• _Work instructions_: What this exercise needs is every entry restated as written, with no pictures.

• _Stored records_:
• • • •

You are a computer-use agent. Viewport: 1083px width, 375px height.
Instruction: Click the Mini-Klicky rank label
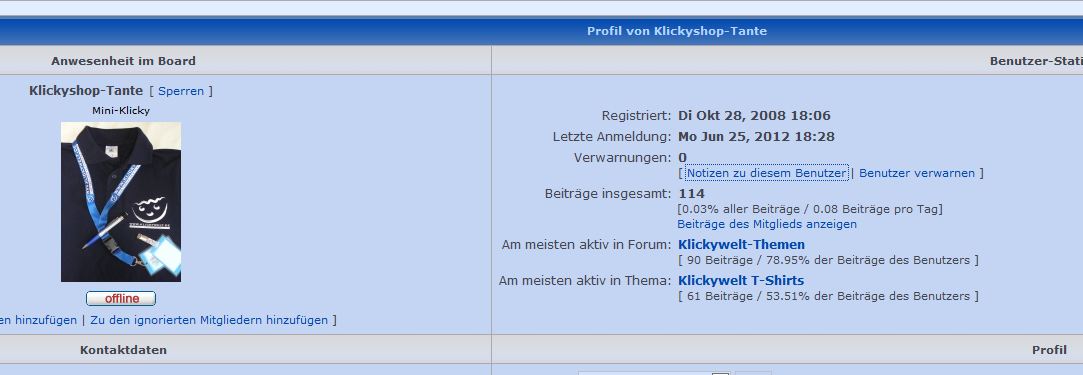(121, 110)
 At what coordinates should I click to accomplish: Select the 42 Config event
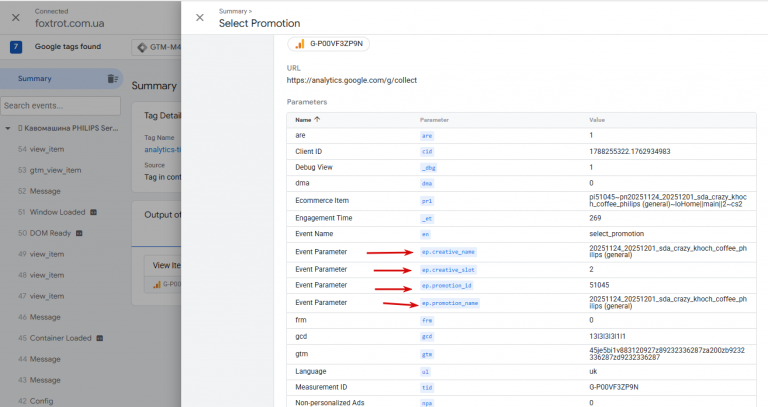pyautogui.click(x=42, y=401)
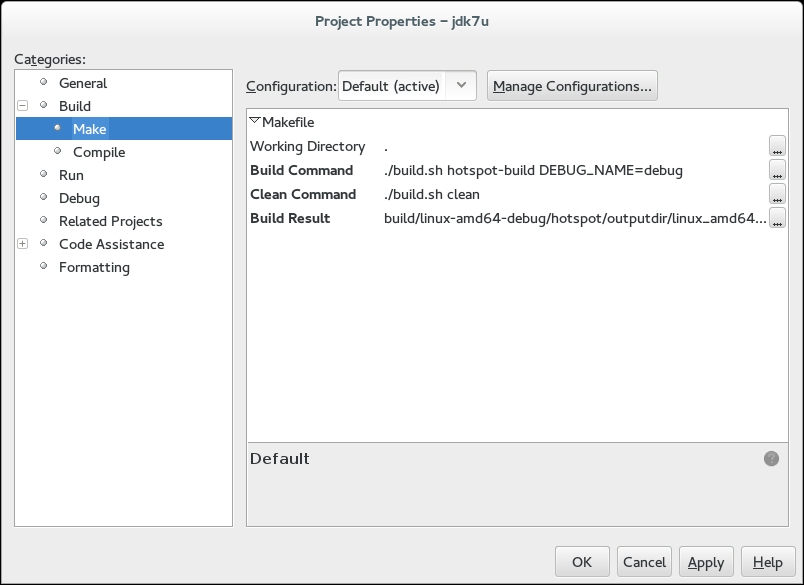
Task: Open Manage Configurations dialog
Action: (572, 85)
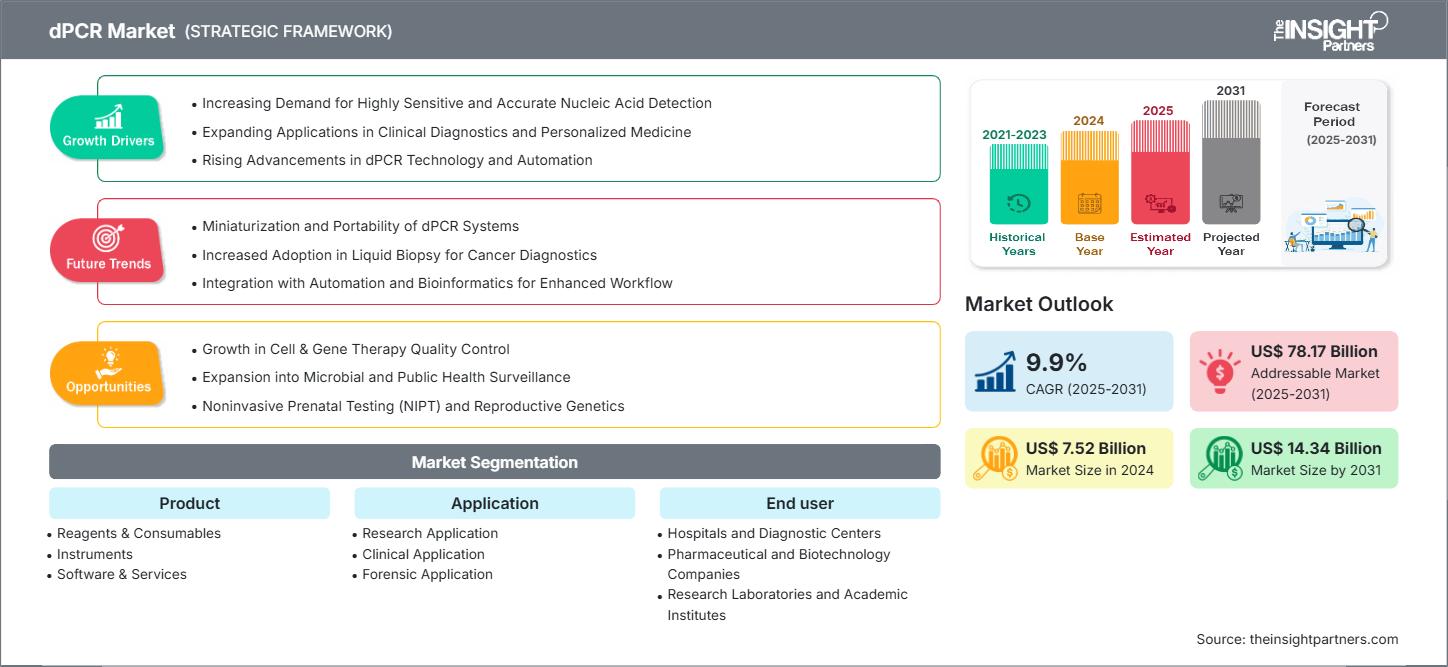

• • • •

• _Task solution_:
You are a computer-use agent. Viewport: 1083px width, 375px height.
Instruction: Click the Mini-Klicky rank label
(121, 110)
 At what coordinates should I click to accomplish: Select the 42 Config event
pyautogui.click(x=42, y=401)
Task: Open Manage Configurations dialog
Action: (572, 85)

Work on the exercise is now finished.